Online Catalogue last updated 25th of June 2012
FOR hundreds of years wooden ships have been built on the East Coast, using methods which have stood the test of time. Until the second half of the twentieth century many shipyards were still employing techniques which had been used on Henry VIII's Mary Rose and on the Pilgrim Fathers' Mayflower.
In From Tree to Sea Ted Frost, who was apprenticed as a shipwright in 1916, tells in detail with the aid of his own incomparable drawings how a wooden fishing boat was built in one particular yard at the time he began to learn his trade. It is a book which will be of great interest to all who study the history of ships, but it is also much more than a treatise on wooden shipbuilding, for the author has made it also a very human story telling of the lives of the shipwrights and others employed on John Chambers' No. 3 Yard at Oulton Broad.

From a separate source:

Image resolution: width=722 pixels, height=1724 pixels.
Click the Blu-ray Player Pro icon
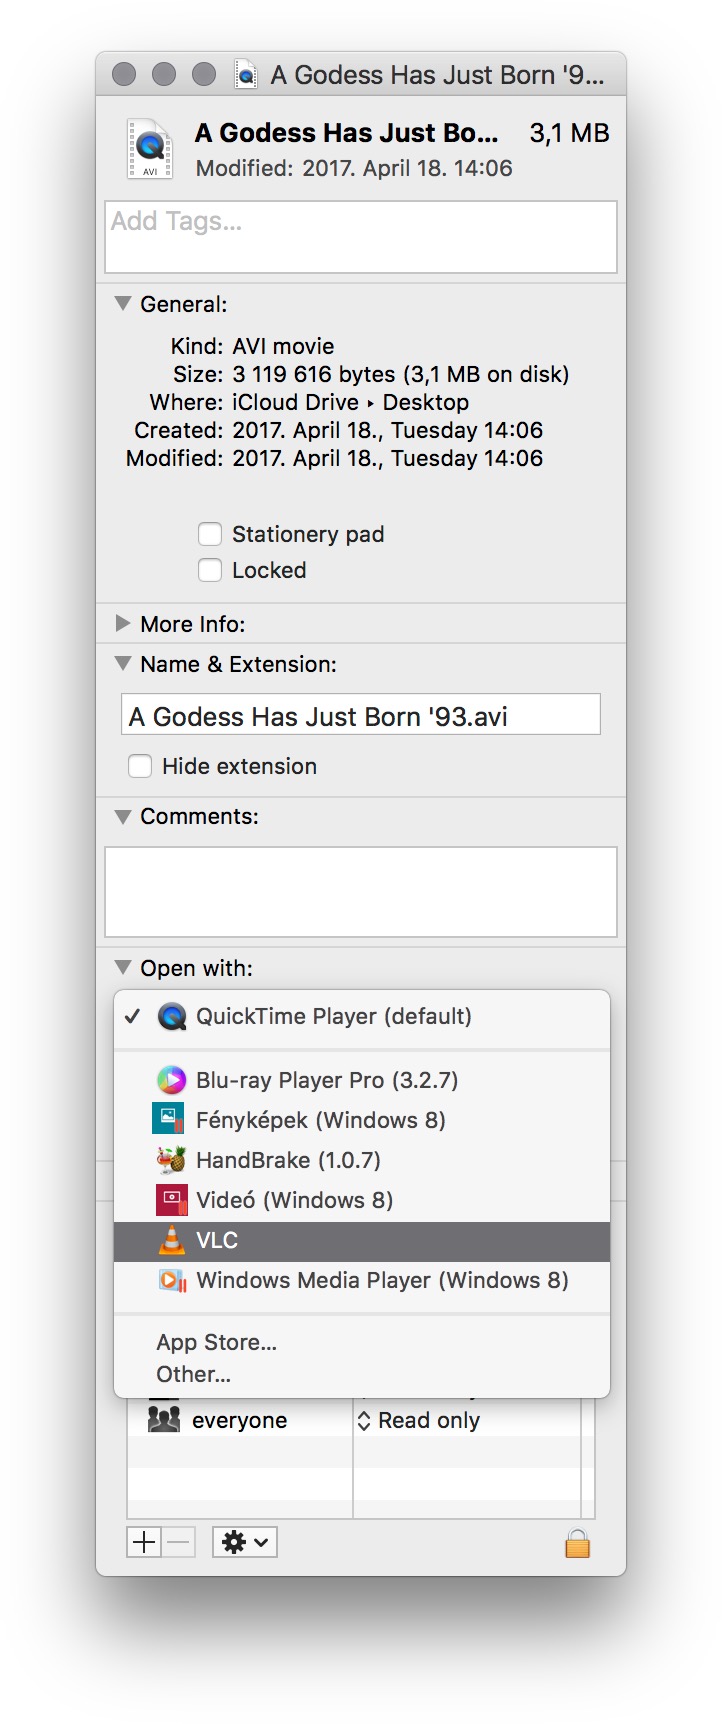pyautogui.click(x=172, y=1080)

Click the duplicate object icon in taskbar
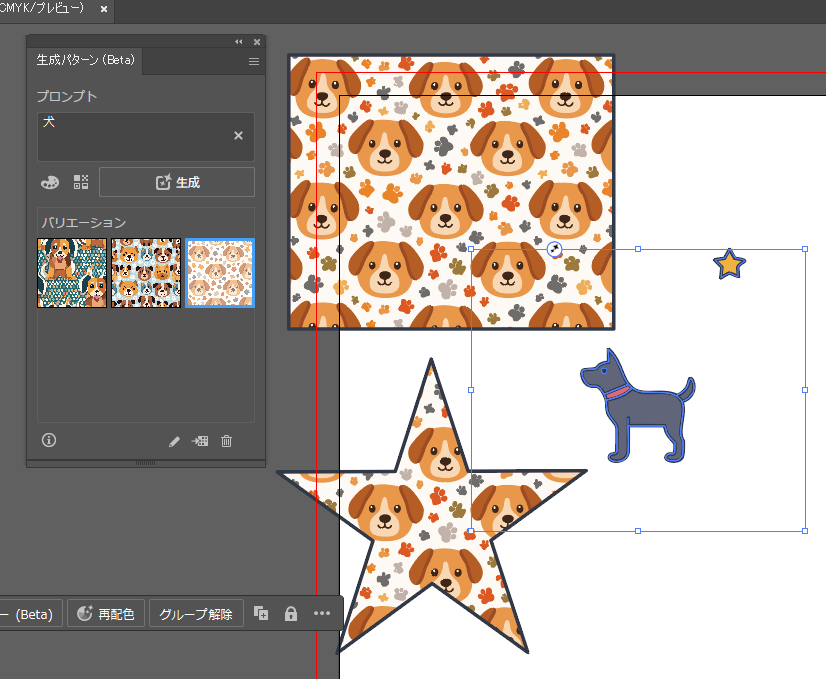pyautogui.click(x=261, y=614)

It is a story told with humour and great affection.
"Young Ted," as he was known to his workmates, began his apprenticeship the day after the bombardment of Lowestoft by a squadron of German battle-cruisers; typically he refers to that as "a good send-off'. And his years as an apprentice were, he says, "almost seven years of happiness".
Ted Frost's enthusiasm for the shipwright's work comes through in his text and also finds expression in some two hundred superb drawings, many of which are reproduced full-page.